Collection entries:

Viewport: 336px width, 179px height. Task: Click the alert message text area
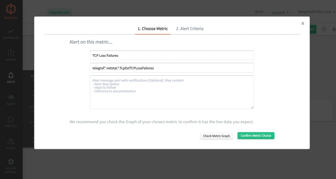tap(172, 92)
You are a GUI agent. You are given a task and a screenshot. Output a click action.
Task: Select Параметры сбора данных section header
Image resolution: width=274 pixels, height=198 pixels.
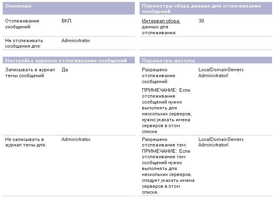click(x=206, y=8)
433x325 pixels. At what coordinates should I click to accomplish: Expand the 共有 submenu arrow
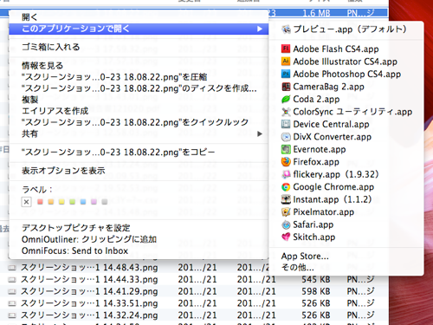(x=260, y=133)
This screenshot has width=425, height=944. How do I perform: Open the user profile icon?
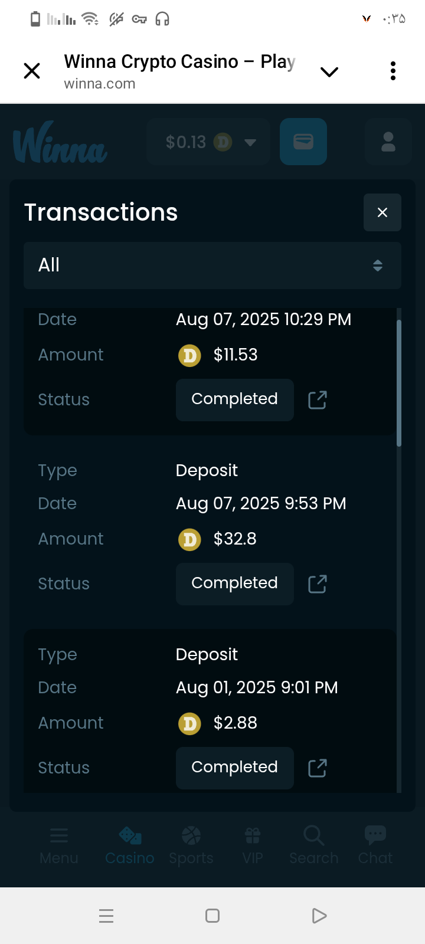[x=388, y=142]
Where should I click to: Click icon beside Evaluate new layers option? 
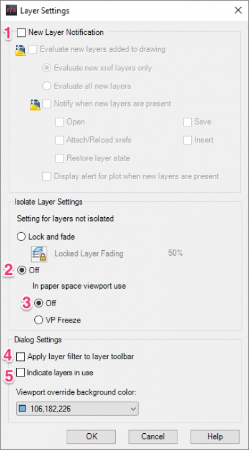[x=20, y=50]
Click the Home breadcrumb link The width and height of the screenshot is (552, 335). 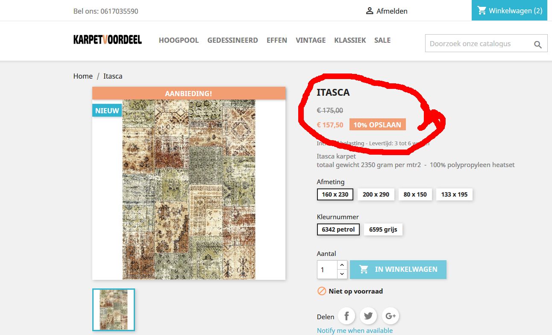pos(83,76)
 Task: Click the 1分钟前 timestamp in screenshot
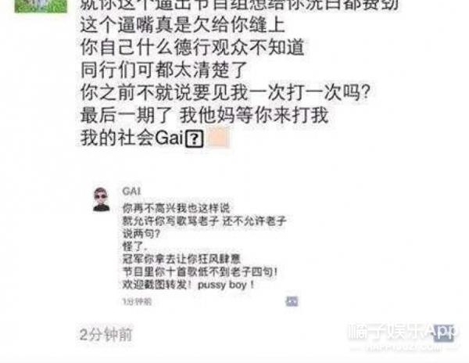[138, 301]
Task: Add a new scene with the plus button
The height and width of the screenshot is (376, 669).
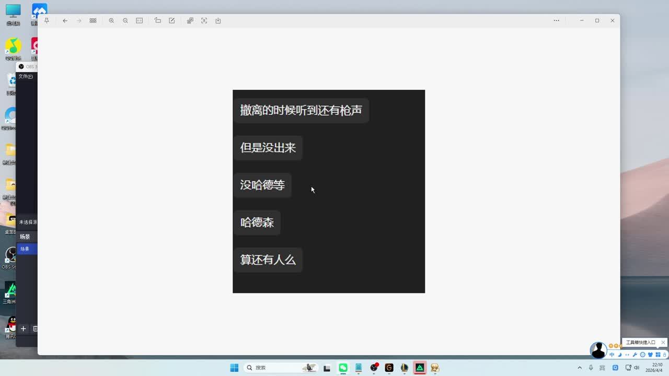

*Work to complete*
Pictures do not belong in your copy; restate word for word the lines from the one containing "Task: Click the 1分钟前 timestamp in screenshot" through the last line of the records above.

*Completed task*
 Task: Click the 1分钟前 timestamp in screenshot
[138, 301]
Task: Add a new scene with the plus button
The height and width of the screenshot is (376, 669).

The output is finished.